Instrução> Resuma em duas frases a notícia sobre o homem cego da Avenida da Liberdade.

Excerto da página>
+ + + +
Cego de 85 anos morre aos poucos na Avenida da Liberdade em Lisboa

por lua azul

Santa Casa e mais de 20 instituições acompanham o caso, mas alegam falta
de legislação para agir.
Cego, com uma hérnia enorme numa virilha, que praticamente o impede de
andar, e roupa coberta de urina. É assim que vive há anos um homem, de
85 anos,
em plena Avenida da Liberdade, no coração de Lisboa. Já foi levado para
hospitais, mas volta sempre às escadas do cinema São Jorge. “És o diabo!
Deixem-me
morrer”, são as palavras que recebe quem tentar uma aproximação.
Enrique, de nacionalidade espanhola, está sujo, magro e quase não se
mexe. Um grupo de amigos tenta junto das entidades competentes ajuda
para este homem,
cujo abrigo fica exatamente em frente às mais caras lojas do país, como
a Louis Vuitton e a Prada.
+ + + +
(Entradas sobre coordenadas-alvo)
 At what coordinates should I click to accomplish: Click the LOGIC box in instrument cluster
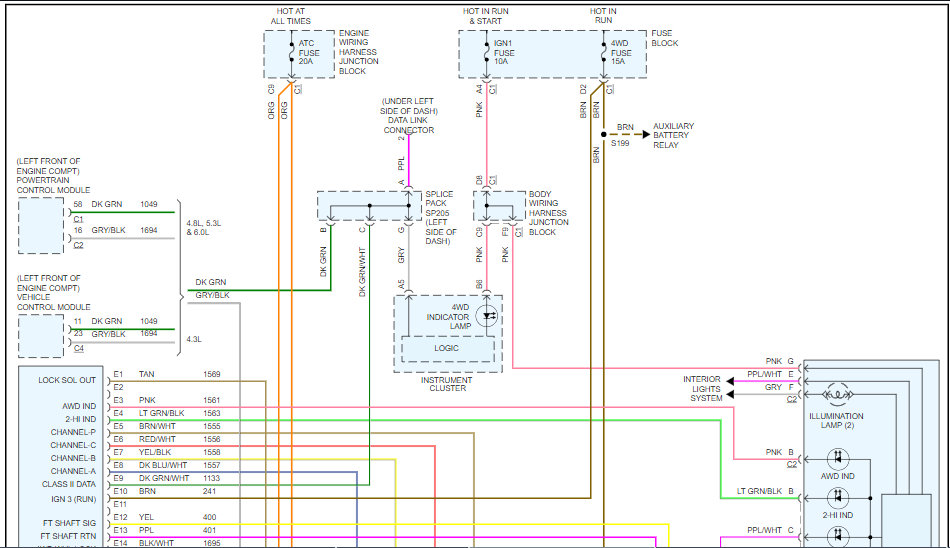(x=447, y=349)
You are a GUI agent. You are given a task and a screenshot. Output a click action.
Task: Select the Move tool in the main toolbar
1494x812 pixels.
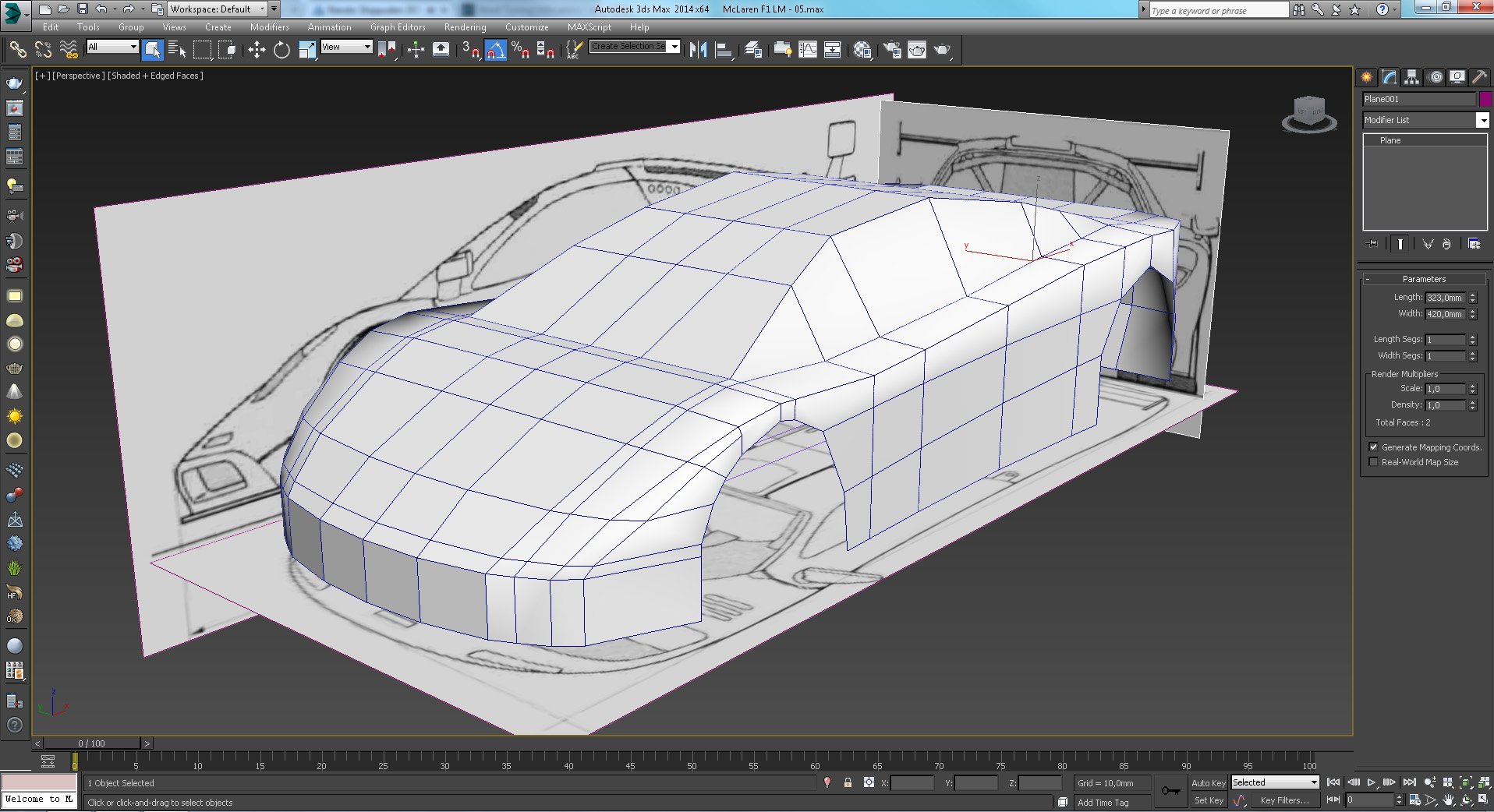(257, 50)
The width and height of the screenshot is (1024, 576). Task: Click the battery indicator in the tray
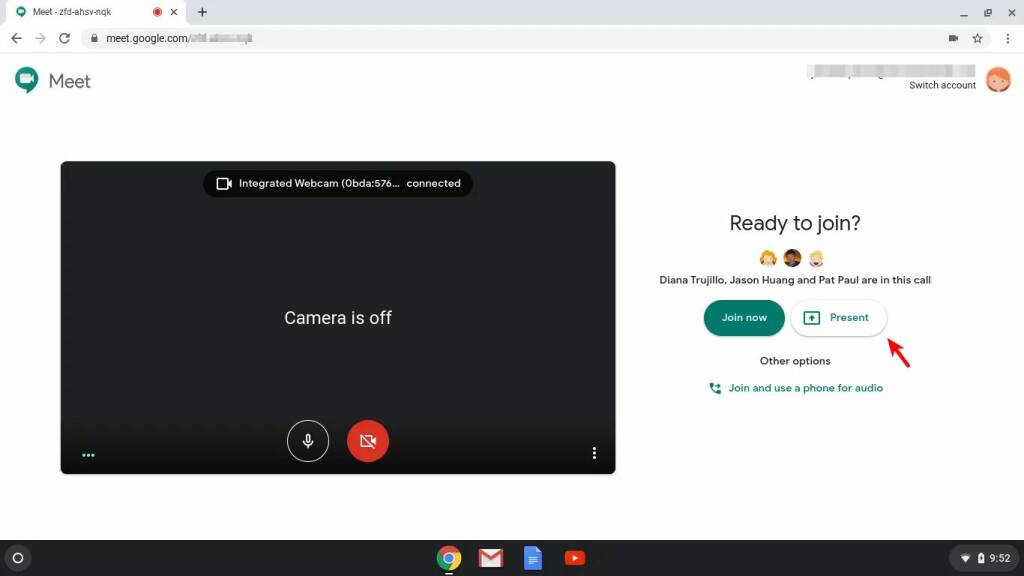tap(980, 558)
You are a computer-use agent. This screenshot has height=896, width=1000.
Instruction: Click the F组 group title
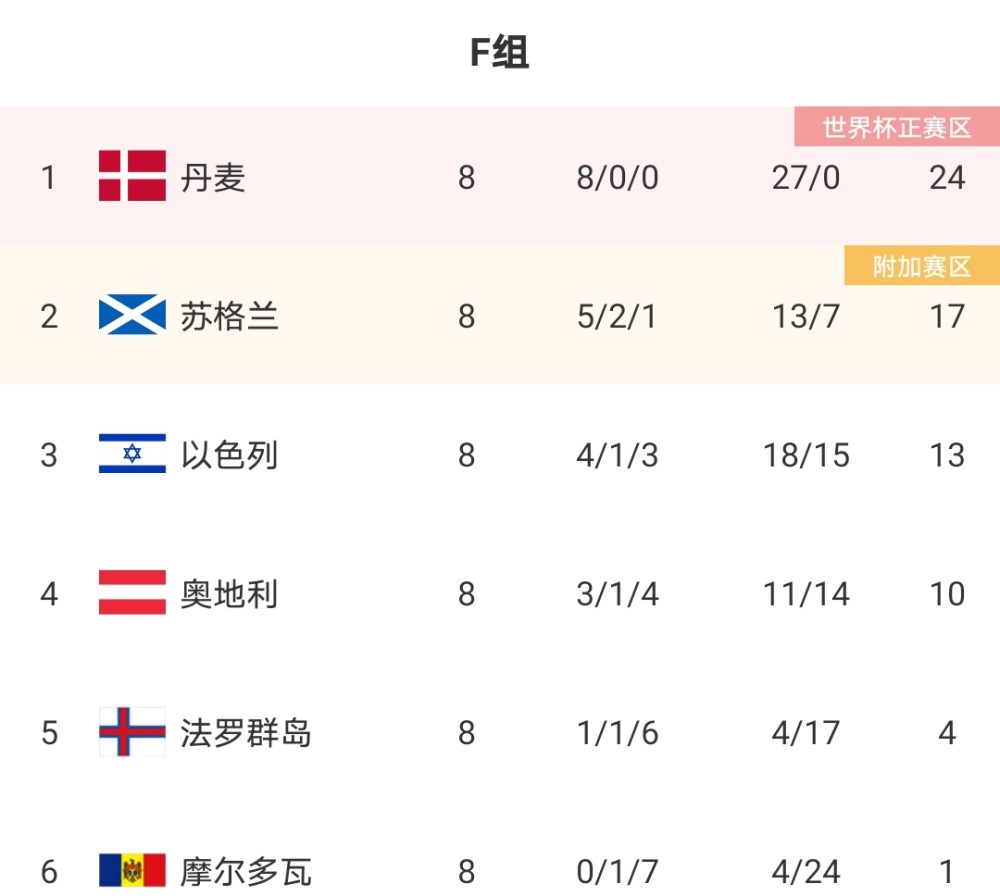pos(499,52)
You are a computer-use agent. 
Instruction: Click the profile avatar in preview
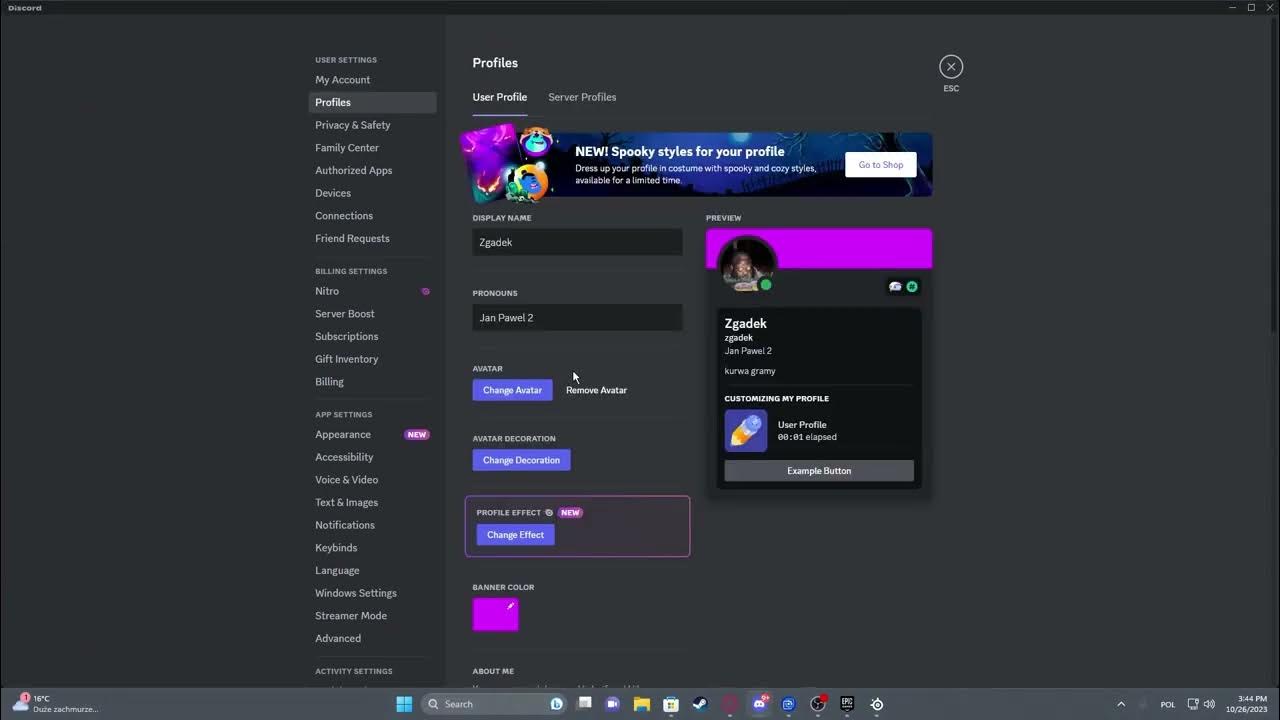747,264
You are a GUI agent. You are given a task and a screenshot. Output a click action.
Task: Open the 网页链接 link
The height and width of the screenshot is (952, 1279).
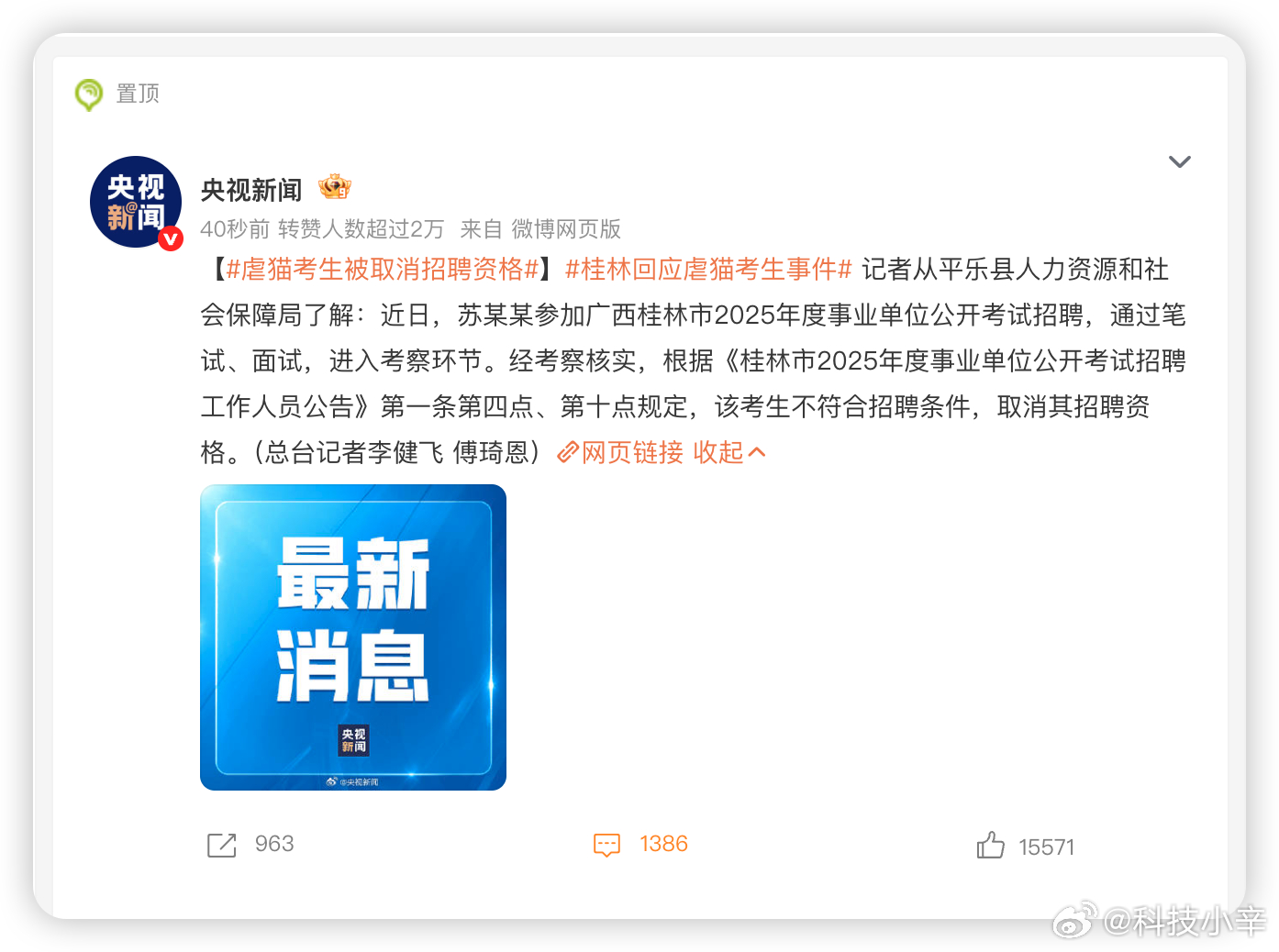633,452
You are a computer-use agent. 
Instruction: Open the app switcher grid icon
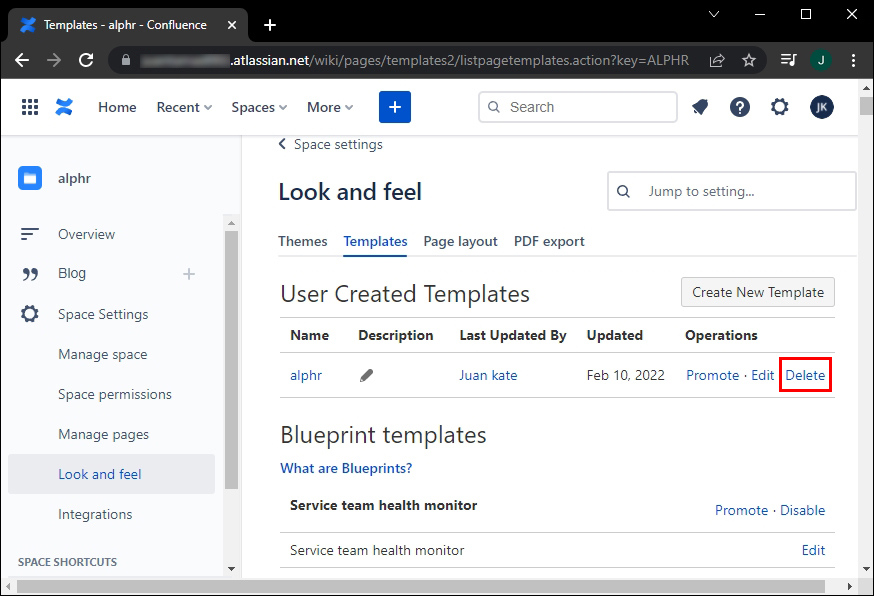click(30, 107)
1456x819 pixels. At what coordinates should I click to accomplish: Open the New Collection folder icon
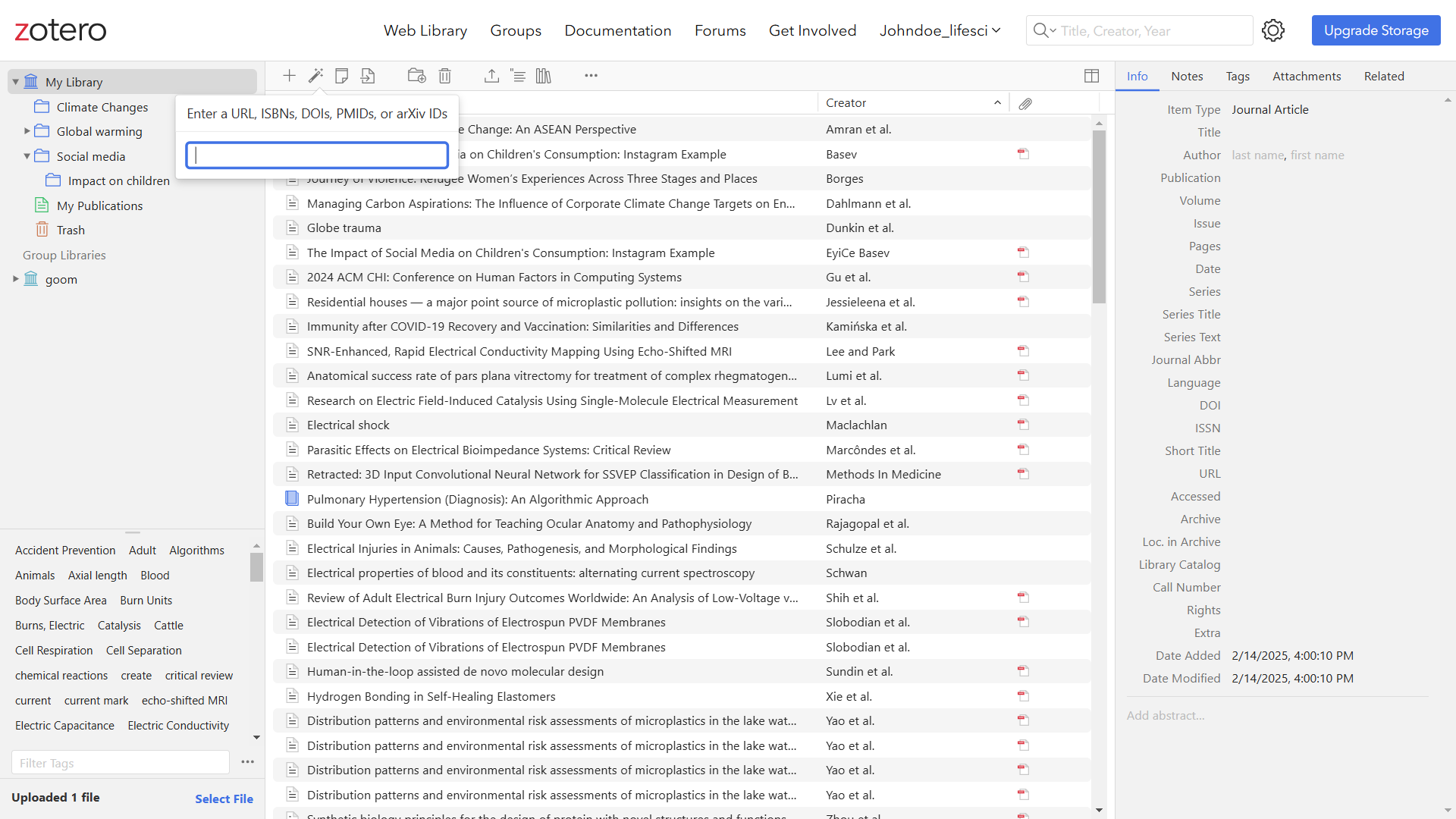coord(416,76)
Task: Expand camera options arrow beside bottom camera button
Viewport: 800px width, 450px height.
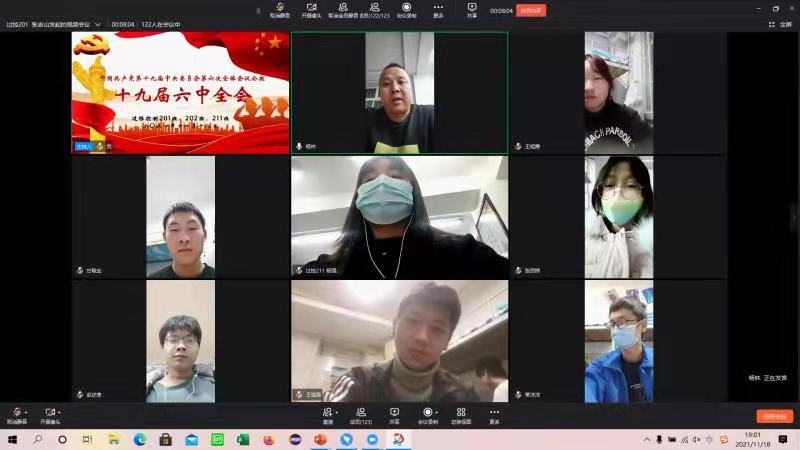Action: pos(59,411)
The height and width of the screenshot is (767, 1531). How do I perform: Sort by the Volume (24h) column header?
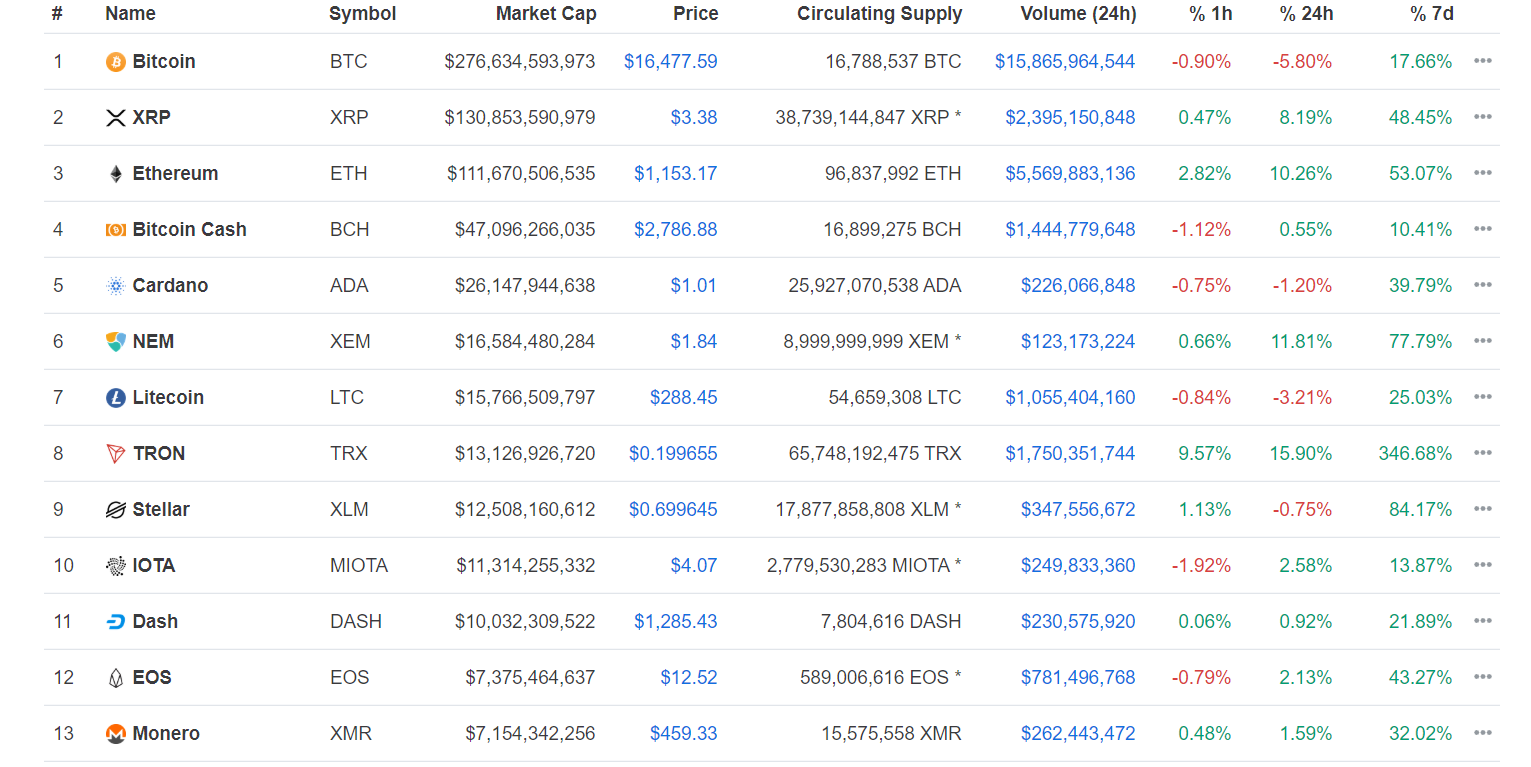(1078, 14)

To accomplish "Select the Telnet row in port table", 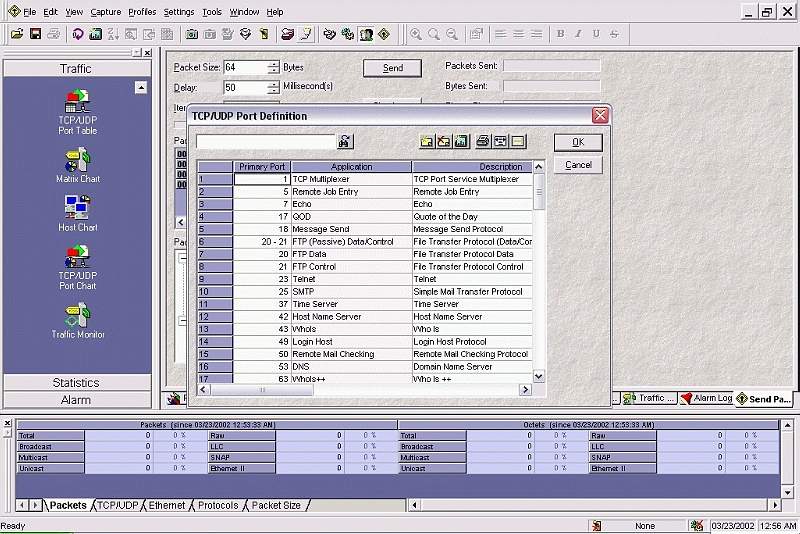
+ + + +
Resposta> Um homem cego de 85 anos, de nacionalidade espanhola, vive há anos nas escadas do cinema São Jorge, na Avenida da Liberdade, em Lisboa, com uma hérnia que quase o impede de andar, em frente a lojas como a Louis Vuitton e a Prada. A Santa Casa e mais de 20 instituições acompanham o caso, mas alegam falta de legislação para agir, e, apesar de já ter sido levado para hospitais, ele volta sempre às mesmas escadas.